A New Hope for Neurological Disorders

On the Cellular Level

This article was originally published in the Northwestern University Feinberg School of Medicine News Center. It has been modified for Northwestern Medicine’s content hub.

A degenerative disorder is characterized by a progression of symptoms and decrease in function. A breakthrough on the cellular level could offer new hope to people with degenerative neurological disorders like Parkinson’s disease.

It starts with an interaction in your cells discovered by Northwestern Medicine Neurologist Dimitri Krainc, MD, PhD.

Mitochondria and lysosomes are two parts of cells found in your body.

  • Mitochondria are the “powerhouses” of your cells: They produce energy.
  • Lysosomes are the “garbage disposals” of your cells: They break down large molecules into waste.

Previously, these two cell components were thought to function separately, but new research shows that they have a substantial amount of interaction to help maintain the environment within the cell, according to a study published in Nature by Dr. Krainc.

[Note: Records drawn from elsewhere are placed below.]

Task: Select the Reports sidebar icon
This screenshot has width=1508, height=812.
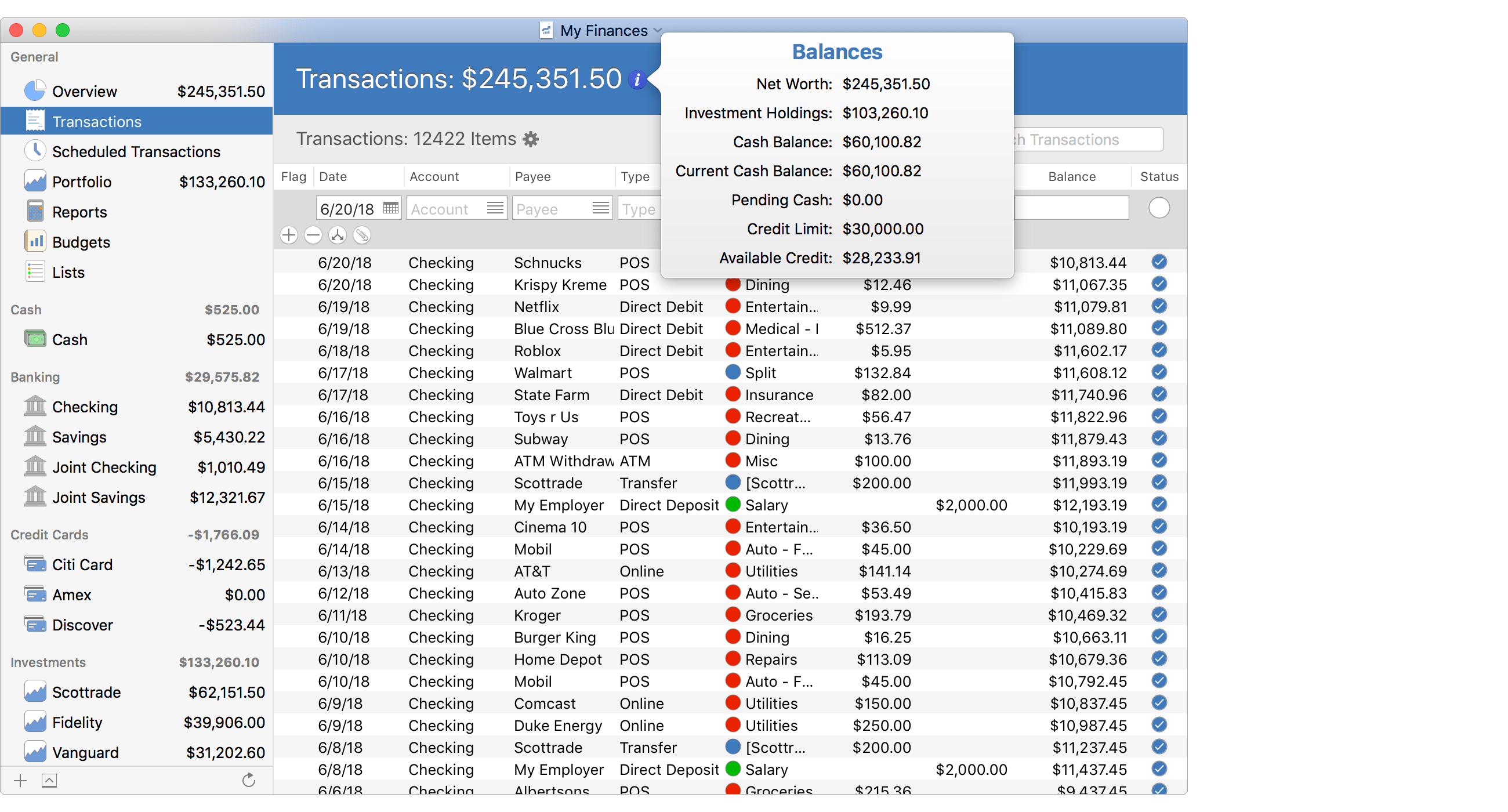Action: tap(36, 211)
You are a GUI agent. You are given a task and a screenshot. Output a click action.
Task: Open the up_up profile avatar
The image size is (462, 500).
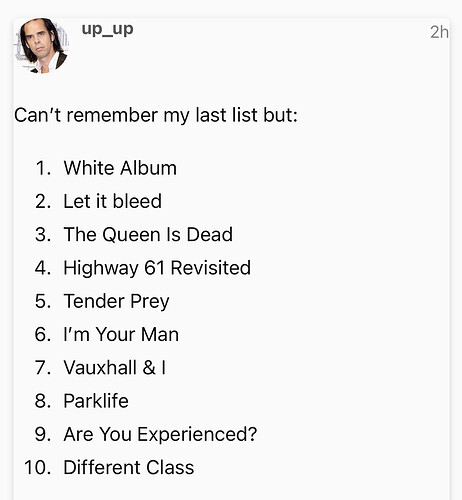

Dr. Krainc and his team also published a study in the Proceedings of the National Academy of the Sciences (PNAS) about how lysosomes transfer calcium to mitochondria. This is important because in many neurological disorders like Parkinson’s disease, the function and activity of mitochondria are disrupted. This discovery provides a blueprint for boosting mitochondrial function for people with neurodegenerative diseases.

“The results from this study, as well as our previous work on mitochondria and lysosome crosstalk, are exciting because they suggest that by modulating lysosomal function, we may also be able to directly promote mitochondrial function,” says Dr. Krainc, who is also director of Northwestern Medicine Simpson Querrey Center for Neurogenetics.

Dr. Krainc and his team are currently investigating this interaction to see whether it can translate to treatment and therapy, specifically for patients with Parkinson’s disease as well as patients with mucolipidosis type IV, a pediatric neurological disorder that affects vision and is known to be caused by a disorder with lysosomes.

“From a therapeutic standpoint, modulators of lysosomal function have garnered attention as potential therapies for neurological disorders,” says Dr. Krainc.